Still in publication more than a century later, the cover of the 2018 edition of the book features a window with a lace half-curtain and a human silhouette, just visible — proof that those negative curtain-twitching associations still stand today, but also that its subject matter continues to make rivetingly good drama. Following what the neighbours are up to and judging them for it is, after all, the driving narrative of every soap opera ever made. Only last year, the trailer for Wicked Little Letters, starring Olivia Coleman and Jessie Buckley as neighbours-at-war, saw lace curtains used as a visual shorthand for the tale of prying and tittle-tattle that lies ahead.
But if there is a time for sheer curtains to shake off that frumpy image, it is surely now. After years dedicated to minimalism, we’re in softer and more decorative interior times and curtains have found themselves in favour again. Café curtains, usually made from sheer or demi-sheer linen, covering the lower half of windows, have been leading the way. Mary Walsh and Laragh Bohn, founders of bespoke curtain and blind-making service The London Curtain Girls, report a notable uptick in the style over the last couple of years, particularly for central London areas, such as Notting Hill, where houses directly front busy streets.
“They’re an easy solution for privacy,” says Walsh. “Other options are shutters or full blinds, which block out a lot of light.” Lace, they believe, is the next step, particularly for the romantically inclined. “They’re definitely making a comeback and I think that’s because it’s all about memory and nostalgia,” says Bohn, “Using the kind of fabric you remember being used in your family. Lace always has a story — what it’s made of, where it’s made, who made it.”

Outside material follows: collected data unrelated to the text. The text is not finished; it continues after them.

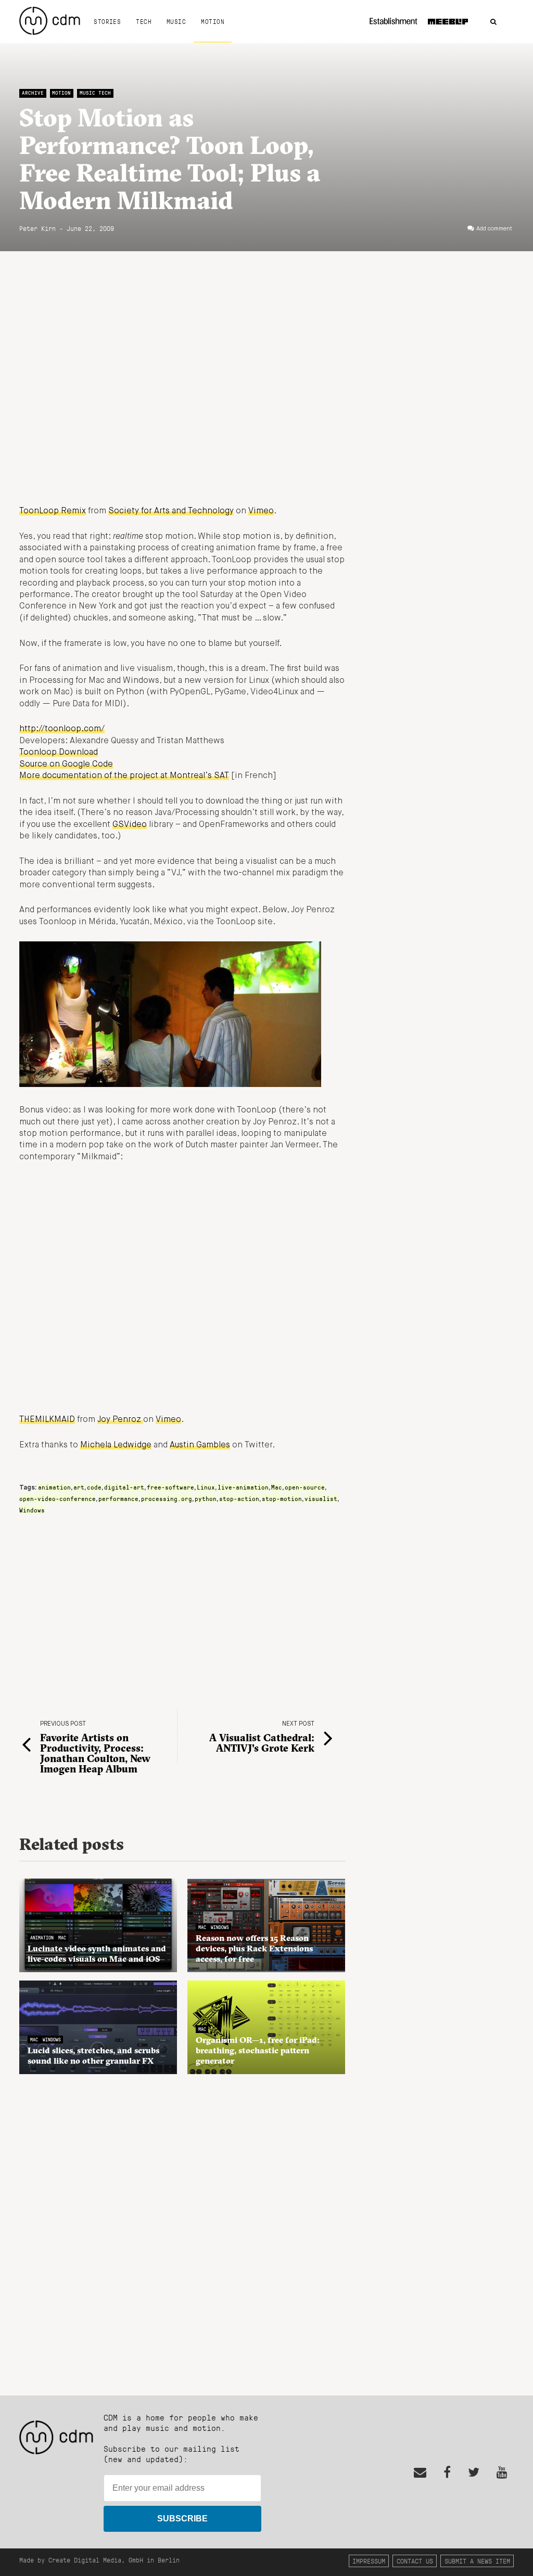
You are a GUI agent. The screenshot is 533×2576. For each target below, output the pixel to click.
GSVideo (129, 825)
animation (54, 1487)
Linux (206, 1487)
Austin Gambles (200, 1445)
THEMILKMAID (47, 1420)
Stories (107, 21)
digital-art (124, 1487)
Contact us (415, 2560)
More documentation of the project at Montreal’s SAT (124, 776)
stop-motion (282, 1498)
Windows (32, 1510)
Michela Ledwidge (115, 1445)
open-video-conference (57, 1498)
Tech (143, 21)
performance (118, 1498)
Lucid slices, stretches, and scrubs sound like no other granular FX (93, 2055)
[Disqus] (182, 2229)
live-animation (243, 1487)
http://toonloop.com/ (62, 729)
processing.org (166, 1498)
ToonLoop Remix (52, 511)
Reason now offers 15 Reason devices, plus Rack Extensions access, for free (254, 1948)
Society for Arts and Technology (171, 511)
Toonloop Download (58, 752)
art (78, 1487)
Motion (212, 21)
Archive (33, 92)
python (206, 1498)
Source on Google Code (66, 764)
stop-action (239, 1498)
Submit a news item (477, 2560)
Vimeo (261, 511)
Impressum (368, 2560)
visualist (320, 1498)
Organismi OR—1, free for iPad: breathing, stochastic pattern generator (258, 2050)
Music (176, 21)
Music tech (95, 92)
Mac (276, 1487)
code (94, 1487)
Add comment (494, 229)
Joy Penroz (120, 1420)
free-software (170, 1487)
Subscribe (182, 2518)
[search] (493, 22)
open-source (305, 1487)
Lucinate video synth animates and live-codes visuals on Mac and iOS (97, 1953)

A dramatic case in point is Murphy’s BB lace; the style was deemed the best for protecting households from flying glass and shrapnel during the Blitz, able to catch fragments in its intricately designed weave. Such heroic levels of practicality are surely a good reason to let go of lace’s negative associations.
But let’s not pretend the attributes that made lace curtains a popular option in the first place are not still attractive today. What is our preoccupation with social media if not 21st century curtain-twitching? A lace curtain allows you a certain amount of control over your privacy, while still being able to invade your neighbour’s. “You can tweak them so that people can see or not see what you want them to,” says Murphy. “You’re screened from the outside but you can still follow everything that’s happening beyond.” Sound familiar? Sound tempting? Maybe time, then, to give lace curtains another look.